>>

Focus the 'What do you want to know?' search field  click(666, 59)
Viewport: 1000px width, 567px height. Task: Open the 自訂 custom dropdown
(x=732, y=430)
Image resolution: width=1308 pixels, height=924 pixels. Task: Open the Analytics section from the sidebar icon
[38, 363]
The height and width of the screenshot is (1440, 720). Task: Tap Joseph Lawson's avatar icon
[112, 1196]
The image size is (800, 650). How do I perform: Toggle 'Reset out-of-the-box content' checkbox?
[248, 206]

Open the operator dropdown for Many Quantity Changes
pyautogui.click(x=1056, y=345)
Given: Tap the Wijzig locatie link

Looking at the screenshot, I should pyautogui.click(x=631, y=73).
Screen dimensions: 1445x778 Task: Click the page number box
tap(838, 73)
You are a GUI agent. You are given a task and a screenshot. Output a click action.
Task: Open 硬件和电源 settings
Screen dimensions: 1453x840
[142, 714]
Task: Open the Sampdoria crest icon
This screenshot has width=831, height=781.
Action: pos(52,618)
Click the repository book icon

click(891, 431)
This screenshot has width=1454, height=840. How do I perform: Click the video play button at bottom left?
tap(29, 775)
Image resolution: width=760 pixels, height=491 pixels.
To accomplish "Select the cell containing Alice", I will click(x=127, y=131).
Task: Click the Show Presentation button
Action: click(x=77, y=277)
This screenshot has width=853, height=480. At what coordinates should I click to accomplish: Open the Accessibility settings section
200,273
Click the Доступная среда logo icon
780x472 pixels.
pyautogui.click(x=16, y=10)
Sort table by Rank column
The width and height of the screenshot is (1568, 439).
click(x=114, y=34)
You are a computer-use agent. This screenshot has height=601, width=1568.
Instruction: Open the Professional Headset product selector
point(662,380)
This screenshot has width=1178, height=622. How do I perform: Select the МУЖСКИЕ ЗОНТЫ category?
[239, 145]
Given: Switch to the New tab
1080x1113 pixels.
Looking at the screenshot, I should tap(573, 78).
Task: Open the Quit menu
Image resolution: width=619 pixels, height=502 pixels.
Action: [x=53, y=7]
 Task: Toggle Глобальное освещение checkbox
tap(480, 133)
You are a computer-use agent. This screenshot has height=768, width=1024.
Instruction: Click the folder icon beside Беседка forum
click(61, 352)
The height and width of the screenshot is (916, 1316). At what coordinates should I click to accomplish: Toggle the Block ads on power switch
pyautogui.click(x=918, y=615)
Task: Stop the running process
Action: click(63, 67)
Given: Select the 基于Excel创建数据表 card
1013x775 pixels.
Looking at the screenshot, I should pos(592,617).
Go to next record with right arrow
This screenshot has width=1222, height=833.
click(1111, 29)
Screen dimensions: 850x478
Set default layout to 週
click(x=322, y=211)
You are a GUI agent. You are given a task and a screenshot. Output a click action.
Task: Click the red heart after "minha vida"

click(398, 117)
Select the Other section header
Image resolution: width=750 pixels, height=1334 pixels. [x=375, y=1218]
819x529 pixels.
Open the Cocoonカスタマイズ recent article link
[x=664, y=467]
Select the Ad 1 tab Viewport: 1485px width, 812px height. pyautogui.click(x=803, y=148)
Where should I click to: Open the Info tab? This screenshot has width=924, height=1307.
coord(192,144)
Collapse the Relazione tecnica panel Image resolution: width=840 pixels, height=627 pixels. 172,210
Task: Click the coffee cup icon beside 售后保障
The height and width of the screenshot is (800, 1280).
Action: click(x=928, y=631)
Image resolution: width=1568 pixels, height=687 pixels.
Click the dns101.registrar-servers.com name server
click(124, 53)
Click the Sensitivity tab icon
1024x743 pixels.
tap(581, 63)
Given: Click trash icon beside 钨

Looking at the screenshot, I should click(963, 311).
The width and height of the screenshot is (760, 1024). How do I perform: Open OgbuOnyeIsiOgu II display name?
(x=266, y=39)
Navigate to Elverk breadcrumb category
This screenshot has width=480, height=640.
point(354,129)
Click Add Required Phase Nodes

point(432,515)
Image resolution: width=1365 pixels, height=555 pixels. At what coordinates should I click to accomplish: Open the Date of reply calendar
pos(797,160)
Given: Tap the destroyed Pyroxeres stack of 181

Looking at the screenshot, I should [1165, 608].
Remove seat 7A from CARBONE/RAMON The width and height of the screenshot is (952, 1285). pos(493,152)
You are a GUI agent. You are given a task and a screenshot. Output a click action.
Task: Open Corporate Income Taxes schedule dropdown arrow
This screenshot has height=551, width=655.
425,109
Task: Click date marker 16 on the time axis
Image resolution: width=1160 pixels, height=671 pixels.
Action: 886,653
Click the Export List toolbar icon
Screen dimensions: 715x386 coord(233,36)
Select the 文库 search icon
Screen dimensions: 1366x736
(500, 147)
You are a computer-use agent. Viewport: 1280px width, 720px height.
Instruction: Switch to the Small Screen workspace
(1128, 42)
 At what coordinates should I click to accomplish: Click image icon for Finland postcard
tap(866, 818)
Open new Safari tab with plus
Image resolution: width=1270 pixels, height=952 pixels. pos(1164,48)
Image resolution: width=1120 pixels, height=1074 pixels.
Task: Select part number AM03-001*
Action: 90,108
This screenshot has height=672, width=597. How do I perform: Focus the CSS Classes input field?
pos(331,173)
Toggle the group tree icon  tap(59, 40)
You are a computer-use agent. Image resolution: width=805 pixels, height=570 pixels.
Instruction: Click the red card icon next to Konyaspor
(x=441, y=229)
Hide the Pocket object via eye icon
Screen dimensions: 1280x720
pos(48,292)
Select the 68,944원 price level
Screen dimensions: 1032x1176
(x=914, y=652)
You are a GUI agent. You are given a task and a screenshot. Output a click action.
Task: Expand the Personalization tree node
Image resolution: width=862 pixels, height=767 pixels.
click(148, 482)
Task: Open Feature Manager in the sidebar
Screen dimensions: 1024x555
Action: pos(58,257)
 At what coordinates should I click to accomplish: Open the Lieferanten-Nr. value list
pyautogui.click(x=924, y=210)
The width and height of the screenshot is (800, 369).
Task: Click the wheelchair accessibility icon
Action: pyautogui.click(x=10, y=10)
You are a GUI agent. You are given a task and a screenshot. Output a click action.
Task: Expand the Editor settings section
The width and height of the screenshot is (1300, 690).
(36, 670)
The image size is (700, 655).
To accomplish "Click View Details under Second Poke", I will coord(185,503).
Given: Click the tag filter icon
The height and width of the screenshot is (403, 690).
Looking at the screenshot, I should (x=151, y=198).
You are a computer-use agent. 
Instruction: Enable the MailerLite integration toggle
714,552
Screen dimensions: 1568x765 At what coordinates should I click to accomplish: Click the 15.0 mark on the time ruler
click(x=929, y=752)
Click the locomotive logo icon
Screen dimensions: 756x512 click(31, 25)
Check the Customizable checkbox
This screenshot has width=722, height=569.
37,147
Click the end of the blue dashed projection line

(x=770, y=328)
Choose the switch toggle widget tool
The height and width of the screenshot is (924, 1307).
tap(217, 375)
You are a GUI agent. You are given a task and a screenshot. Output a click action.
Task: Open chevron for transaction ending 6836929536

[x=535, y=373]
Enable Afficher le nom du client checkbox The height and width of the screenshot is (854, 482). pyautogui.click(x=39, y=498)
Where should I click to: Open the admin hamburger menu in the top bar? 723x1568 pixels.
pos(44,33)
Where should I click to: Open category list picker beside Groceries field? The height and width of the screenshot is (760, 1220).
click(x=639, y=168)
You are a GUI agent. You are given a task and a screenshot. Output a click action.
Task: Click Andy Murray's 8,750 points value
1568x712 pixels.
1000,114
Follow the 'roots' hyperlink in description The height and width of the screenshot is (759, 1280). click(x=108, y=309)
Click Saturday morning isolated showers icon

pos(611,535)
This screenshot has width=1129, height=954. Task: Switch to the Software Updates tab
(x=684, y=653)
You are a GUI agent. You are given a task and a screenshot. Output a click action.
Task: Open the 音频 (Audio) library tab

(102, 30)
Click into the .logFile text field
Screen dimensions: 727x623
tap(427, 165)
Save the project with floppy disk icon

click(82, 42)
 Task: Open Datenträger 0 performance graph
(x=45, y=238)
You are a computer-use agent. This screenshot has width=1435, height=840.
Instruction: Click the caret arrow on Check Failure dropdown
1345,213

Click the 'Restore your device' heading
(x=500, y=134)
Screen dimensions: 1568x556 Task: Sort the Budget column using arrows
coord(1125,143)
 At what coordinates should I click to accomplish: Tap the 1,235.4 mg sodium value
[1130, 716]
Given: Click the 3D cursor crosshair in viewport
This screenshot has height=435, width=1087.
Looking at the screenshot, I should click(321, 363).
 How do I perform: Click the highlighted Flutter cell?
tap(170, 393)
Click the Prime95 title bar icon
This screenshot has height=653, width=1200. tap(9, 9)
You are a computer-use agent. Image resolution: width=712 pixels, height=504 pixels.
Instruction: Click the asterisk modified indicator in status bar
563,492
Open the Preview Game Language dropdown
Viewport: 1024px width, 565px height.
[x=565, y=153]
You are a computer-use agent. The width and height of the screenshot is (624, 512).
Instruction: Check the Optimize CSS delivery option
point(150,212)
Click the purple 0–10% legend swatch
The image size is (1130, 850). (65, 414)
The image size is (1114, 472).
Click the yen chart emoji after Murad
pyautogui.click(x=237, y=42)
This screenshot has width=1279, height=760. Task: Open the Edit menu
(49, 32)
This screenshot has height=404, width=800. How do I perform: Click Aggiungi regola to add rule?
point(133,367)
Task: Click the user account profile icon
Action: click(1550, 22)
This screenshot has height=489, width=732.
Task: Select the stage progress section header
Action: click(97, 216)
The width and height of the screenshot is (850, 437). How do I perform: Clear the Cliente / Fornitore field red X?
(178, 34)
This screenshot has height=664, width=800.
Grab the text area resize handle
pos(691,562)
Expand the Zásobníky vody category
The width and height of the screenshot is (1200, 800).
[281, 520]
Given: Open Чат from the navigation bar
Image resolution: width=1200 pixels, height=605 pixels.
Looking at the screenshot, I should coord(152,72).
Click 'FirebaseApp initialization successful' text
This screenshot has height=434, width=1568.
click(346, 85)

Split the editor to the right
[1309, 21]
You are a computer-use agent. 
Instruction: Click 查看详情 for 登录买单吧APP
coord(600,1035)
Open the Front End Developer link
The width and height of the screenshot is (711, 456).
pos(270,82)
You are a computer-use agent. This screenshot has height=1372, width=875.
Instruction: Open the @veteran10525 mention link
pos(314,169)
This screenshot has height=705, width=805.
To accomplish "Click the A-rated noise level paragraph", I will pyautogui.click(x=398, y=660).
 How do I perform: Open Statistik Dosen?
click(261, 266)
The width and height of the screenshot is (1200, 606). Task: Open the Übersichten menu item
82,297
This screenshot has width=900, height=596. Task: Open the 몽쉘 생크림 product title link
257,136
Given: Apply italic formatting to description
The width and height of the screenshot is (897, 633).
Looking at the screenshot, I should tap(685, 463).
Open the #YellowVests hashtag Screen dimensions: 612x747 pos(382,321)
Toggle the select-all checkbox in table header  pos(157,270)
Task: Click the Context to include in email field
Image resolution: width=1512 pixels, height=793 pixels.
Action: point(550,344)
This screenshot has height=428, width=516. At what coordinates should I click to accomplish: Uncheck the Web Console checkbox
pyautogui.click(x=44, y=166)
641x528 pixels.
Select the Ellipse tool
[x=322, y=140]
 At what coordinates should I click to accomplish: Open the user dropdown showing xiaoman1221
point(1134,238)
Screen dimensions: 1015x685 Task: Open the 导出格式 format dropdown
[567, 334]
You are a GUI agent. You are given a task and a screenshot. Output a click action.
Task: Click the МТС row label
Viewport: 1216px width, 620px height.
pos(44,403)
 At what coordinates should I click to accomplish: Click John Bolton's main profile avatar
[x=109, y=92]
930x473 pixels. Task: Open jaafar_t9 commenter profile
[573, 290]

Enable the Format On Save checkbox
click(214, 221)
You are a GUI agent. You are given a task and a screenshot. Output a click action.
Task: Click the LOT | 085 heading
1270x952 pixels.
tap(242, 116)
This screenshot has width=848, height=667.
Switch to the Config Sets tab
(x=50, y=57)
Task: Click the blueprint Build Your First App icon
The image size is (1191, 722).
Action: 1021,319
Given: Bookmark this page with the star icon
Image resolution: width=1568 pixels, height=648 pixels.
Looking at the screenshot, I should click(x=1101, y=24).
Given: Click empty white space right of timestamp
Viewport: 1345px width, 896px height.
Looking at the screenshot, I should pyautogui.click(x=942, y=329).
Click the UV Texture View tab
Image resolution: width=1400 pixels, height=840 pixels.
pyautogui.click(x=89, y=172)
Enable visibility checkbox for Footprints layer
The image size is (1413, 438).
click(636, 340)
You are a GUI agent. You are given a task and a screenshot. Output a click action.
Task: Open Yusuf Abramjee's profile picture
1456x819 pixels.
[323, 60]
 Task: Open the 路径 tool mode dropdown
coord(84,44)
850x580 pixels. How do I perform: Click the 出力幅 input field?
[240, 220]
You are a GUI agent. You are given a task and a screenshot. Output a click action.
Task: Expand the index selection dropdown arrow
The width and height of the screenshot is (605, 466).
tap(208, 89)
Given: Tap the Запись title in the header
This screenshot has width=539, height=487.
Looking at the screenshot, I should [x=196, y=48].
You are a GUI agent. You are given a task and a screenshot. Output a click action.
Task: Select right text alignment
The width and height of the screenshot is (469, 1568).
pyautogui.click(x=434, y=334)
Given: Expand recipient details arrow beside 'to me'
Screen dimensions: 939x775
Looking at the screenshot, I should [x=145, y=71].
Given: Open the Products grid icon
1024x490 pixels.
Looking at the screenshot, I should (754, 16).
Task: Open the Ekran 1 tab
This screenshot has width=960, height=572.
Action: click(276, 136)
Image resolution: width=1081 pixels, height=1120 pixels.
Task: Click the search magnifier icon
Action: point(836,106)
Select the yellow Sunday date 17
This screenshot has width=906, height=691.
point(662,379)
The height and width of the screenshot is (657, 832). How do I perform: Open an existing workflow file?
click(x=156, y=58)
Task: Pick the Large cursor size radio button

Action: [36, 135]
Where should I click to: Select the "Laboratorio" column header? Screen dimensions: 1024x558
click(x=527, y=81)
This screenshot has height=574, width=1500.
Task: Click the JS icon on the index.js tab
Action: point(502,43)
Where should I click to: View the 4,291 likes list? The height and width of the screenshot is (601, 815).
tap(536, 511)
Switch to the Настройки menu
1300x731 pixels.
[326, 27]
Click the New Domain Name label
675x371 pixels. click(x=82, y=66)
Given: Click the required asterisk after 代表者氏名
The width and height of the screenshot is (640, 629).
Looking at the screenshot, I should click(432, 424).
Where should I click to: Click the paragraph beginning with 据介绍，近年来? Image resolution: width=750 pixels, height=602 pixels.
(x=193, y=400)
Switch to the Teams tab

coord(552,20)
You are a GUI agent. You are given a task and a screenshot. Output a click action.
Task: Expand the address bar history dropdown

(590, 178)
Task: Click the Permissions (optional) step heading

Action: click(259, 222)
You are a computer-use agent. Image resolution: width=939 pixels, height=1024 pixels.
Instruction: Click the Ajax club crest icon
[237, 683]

<<

Required work: Among the entries above, copy exactly only the lines starting with the one containing "Task: Click the LOT | 085 heading" and going through the one containing "Given: Click empty", both ends included.

Response to this task:
Task: Click the LOT | 085 heading
1270x952 pixels.
tap(242, 116)
This screenshot has width=848, height=667.
Switch to the Config Sets tab
(x=50, y=57)
Task: Click the blueprint Build Your First App icon
The image size is (1191, 722).
Action: 1021,319
Given: Bookmark this page with the star icon
Image resolution: width=1568 pixels, height=648 pixels.
Looking at the screenshot, I should click(x=1101, y=24).
Given: Click empty white space right of timestamp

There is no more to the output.